Another red state moves a step closer to enacting Texas-style anti-illegal immigration bill

OPINION | This article contains the author's opinion.

A bill moving through the Louisiana legislature would empower local police to arrest suspected undocumented immigrants, modeled after Texas’ law.

Introduced by GOP Sen. Valarie Hodges, Senate Bill 388 would make reentering Louisiana after deportation a crime punishable by up to a year in prison and $4,000 fine.

“It’s something that I’ve been concerned about for several years,” Hodges said. “The fact that the federal government is not doing their job and they’re not protecting us.”

The bill authorizes an immigration compact with Texas due to security threats from the border crisis.

Hodges argues the federal government has failed to secure the border, allowing drug cartels, human trafficking and gang members to enter.
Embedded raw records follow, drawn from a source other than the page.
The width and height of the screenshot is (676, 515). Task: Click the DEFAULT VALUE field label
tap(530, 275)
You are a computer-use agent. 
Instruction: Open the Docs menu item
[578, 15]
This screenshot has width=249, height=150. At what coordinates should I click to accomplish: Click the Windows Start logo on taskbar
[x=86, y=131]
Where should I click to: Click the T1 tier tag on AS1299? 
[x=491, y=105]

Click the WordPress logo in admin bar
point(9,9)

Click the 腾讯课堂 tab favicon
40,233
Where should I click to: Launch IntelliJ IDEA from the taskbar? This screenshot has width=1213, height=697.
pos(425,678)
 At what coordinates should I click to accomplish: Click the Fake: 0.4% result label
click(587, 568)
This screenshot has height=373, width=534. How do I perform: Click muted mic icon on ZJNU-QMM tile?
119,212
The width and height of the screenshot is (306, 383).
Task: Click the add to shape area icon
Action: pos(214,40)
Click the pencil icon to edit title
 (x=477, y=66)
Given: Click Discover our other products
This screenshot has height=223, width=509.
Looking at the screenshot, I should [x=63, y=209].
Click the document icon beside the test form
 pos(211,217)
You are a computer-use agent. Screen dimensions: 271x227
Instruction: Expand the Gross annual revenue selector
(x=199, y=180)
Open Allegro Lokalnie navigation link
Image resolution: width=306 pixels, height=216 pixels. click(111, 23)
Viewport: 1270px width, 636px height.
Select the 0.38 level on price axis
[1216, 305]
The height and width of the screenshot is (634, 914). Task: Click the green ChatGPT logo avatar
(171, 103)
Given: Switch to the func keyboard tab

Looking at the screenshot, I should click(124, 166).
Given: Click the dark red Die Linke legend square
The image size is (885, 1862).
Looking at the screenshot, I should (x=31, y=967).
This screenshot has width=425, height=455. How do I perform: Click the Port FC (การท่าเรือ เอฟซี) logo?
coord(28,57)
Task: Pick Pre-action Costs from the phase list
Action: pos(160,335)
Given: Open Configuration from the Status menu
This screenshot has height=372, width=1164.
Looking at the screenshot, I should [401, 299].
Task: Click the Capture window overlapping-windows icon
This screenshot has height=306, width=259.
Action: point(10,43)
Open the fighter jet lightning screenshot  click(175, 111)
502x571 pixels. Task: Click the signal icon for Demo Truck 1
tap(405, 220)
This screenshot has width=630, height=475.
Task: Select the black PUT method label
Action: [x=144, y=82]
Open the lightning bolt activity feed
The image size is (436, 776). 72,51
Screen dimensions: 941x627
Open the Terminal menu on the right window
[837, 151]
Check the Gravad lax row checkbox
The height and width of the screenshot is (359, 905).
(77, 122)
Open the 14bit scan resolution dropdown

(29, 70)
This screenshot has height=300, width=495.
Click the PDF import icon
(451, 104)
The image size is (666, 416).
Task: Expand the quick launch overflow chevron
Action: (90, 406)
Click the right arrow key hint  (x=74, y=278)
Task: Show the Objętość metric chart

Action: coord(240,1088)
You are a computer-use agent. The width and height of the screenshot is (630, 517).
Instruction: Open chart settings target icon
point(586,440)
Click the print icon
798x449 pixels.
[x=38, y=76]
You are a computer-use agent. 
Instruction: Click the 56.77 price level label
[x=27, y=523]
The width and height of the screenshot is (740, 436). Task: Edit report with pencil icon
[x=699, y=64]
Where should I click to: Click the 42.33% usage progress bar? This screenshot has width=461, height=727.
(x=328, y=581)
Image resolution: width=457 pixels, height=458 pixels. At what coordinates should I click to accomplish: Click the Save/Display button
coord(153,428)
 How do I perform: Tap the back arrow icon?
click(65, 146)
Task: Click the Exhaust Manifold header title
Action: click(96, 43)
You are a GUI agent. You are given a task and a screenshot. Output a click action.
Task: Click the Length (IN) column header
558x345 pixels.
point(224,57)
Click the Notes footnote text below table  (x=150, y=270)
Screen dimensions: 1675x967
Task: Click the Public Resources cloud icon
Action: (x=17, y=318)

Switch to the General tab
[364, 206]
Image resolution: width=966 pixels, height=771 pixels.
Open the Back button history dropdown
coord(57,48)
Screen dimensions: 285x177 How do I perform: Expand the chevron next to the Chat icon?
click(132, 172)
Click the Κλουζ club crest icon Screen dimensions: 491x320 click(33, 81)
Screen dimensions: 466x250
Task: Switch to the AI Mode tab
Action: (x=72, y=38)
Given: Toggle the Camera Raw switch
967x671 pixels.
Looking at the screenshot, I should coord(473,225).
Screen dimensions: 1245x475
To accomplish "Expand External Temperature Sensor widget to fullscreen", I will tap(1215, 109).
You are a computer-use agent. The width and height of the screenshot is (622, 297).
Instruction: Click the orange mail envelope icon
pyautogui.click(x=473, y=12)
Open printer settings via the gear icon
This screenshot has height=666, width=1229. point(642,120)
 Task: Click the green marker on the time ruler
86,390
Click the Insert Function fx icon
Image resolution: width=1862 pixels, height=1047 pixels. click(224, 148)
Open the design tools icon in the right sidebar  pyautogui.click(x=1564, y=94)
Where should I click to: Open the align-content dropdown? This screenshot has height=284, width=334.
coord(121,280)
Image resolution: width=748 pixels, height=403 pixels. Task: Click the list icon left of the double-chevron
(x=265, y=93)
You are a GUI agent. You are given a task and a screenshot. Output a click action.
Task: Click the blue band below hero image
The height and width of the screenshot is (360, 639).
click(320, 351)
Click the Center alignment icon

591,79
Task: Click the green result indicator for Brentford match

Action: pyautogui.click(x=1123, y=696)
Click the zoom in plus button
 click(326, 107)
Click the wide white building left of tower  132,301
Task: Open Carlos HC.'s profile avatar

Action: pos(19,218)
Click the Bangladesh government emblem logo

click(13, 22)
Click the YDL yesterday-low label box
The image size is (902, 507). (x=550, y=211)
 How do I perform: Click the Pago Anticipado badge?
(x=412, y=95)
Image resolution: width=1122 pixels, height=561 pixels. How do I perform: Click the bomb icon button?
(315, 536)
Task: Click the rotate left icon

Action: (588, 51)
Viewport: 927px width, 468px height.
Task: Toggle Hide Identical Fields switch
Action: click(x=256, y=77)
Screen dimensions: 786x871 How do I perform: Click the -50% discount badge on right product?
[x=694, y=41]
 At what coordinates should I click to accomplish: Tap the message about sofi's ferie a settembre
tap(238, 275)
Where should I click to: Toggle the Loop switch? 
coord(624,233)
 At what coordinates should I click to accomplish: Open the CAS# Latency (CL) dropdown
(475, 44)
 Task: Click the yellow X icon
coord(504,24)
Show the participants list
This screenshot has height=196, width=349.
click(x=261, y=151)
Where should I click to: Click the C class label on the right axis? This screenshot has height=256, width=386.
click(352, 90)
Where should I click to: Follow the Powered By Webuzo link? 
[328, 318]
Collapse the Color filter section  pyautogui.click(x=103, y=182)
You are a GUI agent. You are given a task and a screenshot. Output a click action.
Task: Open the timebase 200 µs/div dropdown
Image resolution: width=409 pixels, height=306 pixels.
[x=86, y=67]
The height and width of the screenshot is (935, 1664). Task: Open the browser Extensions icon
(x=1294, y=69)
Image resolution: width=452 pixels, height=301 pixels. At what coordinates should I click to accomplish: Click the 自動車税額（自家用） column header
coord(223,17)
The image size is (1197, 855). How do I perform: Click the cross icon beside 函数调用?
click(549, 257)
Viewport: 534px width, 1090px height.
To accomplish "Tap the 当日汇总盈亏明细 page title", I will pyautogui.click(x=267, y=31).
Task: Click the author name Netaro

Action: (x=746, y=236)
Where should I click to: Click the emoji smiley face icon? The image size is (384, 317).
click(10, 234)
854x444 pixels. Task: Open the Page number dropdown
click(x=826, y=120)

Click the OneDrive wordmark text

“You don’t just let anybody come inside your house, and that’s what we’re doing at the border. We’re saying anybody and everybody come on in, and we’re finding out that there’s drug cartels, human trafficking cartels, trafficking children, women and men and boys with labor and sex trafficking,” she said.

“We have an immigration policy that people can register, they should come here legally. We can vet them, we know who they are — because we can’t protect people here in Louisiana unless we do that,” she said.

“S.B. 4 will not only make communities in Texas less safe, it will also burden law enforcement and sow chaos and confusion at our southern border. S.B. 4 is just another example of Republican officials politicizing the border while blocking real solutions,” White House press secretary Karine Jean-Pierre stated.

She says states have a right to defend themselves when facing “invasion” or danger from federal inaction.

“Our Founding Fathers and our Constitution gave us that right, that if we are being invaded or we have imminent danger, our state’s rights supersede what the federal government is derelict in their duty to do,” Hodges said. “And that was what motivated me to do this bill — because if they’re not going to do their job, we have to do it.”

The effort comes as similar laws in other states are held up in courts challenging federal authority over immigration enforcement.